Room-scale VR with Cardboard & ARKit: Mushrooms XR
Oh boy, what a day. The 20th of March 2018. The day the world changed.
We, Next Reality have been working in the Virtual and Augmented Reality field for roughly 2 years now. It’s just a normal day, and somehow I end up checking a few videos from CES 2018 on Youtube, in order to prepare for our call with Vuzix on how to get our hands on the Vuzix Blade in the afternoon.
It’s just a short segment in the report I’m listening to: a guy from Homido, , a company specializing in Cardboard systems made of plastic says that they have this app where people can move freely in VR. I don’t think too much of it, but get curious.
Room-scale VR on a smartphone!
I check Homido’s site, find the app, Mushrooms XR for iOS, which is just a link on the site redirecting me to the Apple Appstore. It simply says, as you can see on the very bottom: „The first XR experience“. Homido seems to be a company of modesty since they don’t even have a page dedicated to Mushrooms XR on their website.
I download it onto my ARKit testing device, an iPhone SE, and start it. Of course, it’s the day on which I somehow managed to not have a cardboard headset at hand because I’m at home and my last one broke at the latest demo event for a local agency. So I just test it in the living room without an actual headset.

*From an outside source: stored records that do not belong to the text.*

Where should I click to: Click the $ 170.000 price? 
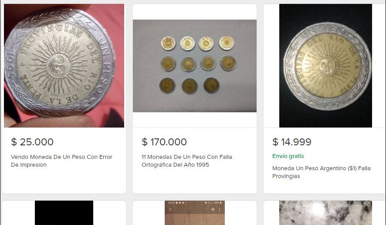pos(164,142)
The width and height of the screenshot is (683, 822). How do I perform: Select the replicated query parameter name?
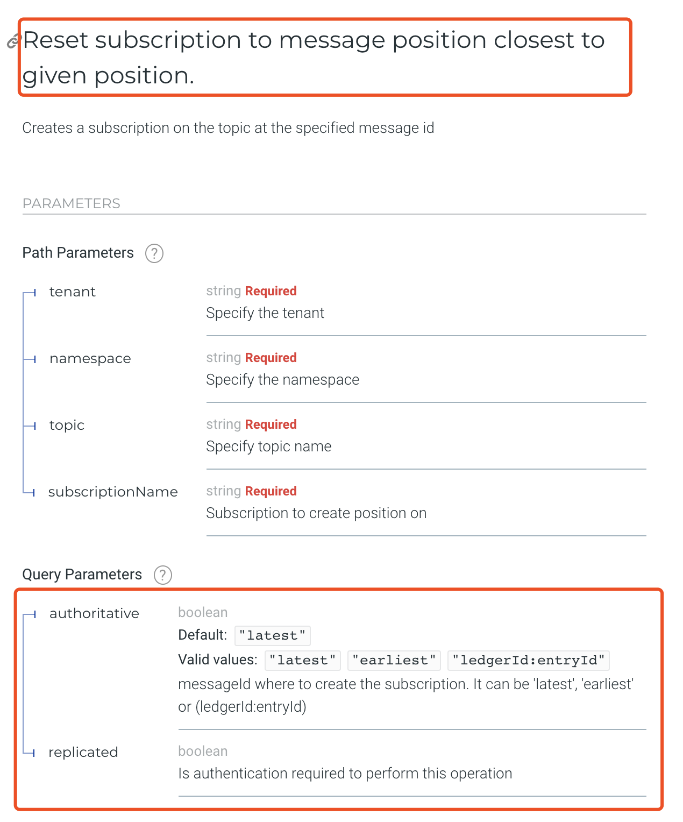point(83,752)
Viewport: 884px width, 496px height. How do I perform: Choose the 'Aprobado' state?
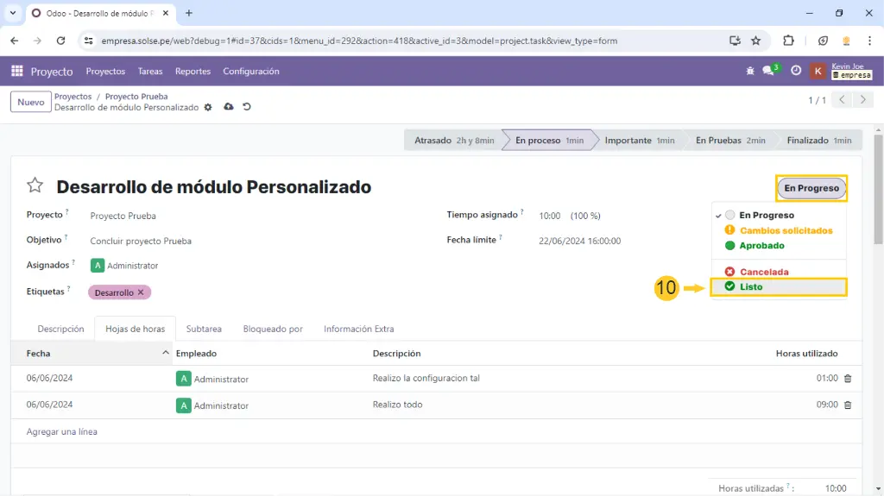pyautogui.click(x=761, y=246)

Holy shit, this actually works!
I’m quite sure nobody will believe me, but we have internally thought about this. Combining ARKit with a Smartphone and check out whether it works. Of course, being a startup, we can’t spend too much time programming stuff just for fun, so we didn’t do this. Regrettably.
IT DOES ACTUALLY WORK!
Take a look, this is a video I recorder later in the day yesterday. All the movement is caused by me moving through the room. The few issues in the video are caused by recording it, the experience itself was flawless in that regard:
How does this work? ARKit (ARCore will work, too)!
It’s actually simple from a technology point of view, but we’re very curious how much effort it is to actually do this.
In order to get this done, Homido, or most likely the company they paid to create the app, just combined two technologies in a pretty smart way:
- as a million other apps do, Mushrooms XR uses the Google Cardboard principle to show content in a way that let’s Cardboard Headsets bring people into VR. The main thing you need for such a thing on the device itself is a gyroscope, the thing that can measure how the device moves regarding tilt and turn.
- the smart thing is to use ARKit, the new AR technology with which Apple disrupted the AR market last year, to track the smartphone in three dimensions. ARKit basically analyzes your surroundings, detects flat areas like the floor and creates a virtual 3D map of the space you’re standing it. The most popular use case so far has been putting virtual objects like furniture into your home. Yawn. Regrettably, we haven’t had a smarter idea yet, either.
The amazing thing Homido did, is to combine the two. Use ARKit for tracking the phone’s location within the room and using this to enable the Cardboard experience to have room-scale.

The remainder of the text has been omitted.